I'm still very sensitive and really learning that this is a good thing in my life but sometimes it is overwhelming to say the least. Sometimes walking in store with a lot of people, is a major challenge for me. It is like everyone has their own life's movie playing around them as they walk by. Sometimes, I pick up the pains that these people have and then struggle to figure out if they are my pains or another person's pain.

So some days I still feel really out of place in this life and sometimes I have no way to reconcile that with anything. It is hard to find well rounded, grounded people to talk to because so many go out into all forms of la la land and they can't even see that they are in la la land. I'm learning though that all of these things are helping me grow into the person that I am. While I want everything to come together in life and know exactly what I'm supposed to be doing what it is I feel I'm being groomed for, I know that until the moment is right, there will be the feeling of a void. My sense and message is that all of this is taking place quicker than I realize but it is not time yet.

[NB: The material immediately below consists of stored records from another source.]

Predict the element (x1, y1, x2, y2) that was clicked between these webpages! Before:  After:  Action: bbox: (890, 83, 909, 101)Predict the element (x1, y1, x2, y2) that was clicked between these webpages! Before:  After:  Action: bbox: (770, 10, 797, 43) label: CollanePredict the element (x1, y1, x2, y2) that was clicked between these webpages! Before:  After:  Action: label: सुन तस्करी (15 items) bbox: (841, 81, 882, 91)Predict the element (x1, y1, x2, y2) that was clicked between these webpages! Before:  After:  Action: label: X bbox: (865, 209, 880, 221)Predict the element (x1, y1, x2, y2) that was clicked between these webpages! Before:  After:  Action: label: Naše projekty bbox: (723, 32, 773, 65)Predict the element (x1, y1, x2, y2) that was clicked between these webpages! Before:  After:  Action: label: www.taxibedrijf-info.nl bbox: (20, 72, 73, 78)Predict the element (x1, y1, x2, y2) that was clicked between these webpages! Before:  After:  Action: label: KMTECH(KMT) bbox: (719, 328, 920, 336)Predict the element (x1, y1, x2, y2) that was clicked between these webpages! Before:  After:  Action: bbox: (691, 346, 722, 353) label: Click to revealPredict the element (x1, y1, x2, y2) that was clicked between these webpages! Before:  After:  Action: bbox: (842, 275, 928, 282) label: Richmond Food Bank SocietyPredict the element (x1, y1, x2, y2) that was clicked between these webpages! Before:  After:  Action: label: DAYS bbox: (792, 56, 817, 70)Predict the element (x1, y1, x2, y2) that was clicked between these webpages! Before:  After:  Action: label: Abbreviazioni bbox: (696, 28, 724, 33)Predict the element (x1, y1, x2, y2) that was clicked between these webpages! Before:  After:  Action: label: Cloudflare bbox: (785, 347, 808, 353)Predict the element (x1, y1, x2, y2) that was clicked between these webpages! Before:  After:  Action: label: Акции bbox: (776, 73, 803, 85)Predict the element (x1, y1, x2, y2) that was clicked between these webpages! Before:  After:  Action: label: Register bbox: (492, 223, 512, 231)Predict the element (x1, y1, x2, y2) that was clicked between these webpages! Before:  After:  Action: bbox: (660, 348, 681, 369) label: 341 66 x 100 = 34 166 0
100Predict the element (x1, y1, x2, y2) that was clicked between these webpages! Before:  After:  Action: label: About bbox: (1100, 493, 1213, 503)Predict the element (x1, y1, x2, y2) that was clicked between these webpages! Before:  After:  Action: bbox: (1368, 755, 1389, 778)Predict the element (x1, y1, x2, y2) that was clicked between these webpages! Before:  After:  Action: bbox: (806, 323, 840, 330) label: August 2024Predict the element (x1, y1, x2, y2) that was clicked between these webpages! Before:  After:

Why did I write this? I'm not sure. It may just be my way of trying to connect the dots. It may be my way of showing myself that this is going along as planned or it may be a whole host of other reasons. Whatever it is, my hands felt the need to write my thoughts down and I'll let the words go where ever they may travel.

It is my quest to understand more about my life, to heal from the storms of life and to follow that inner guidance within myself that shows me the path ahead.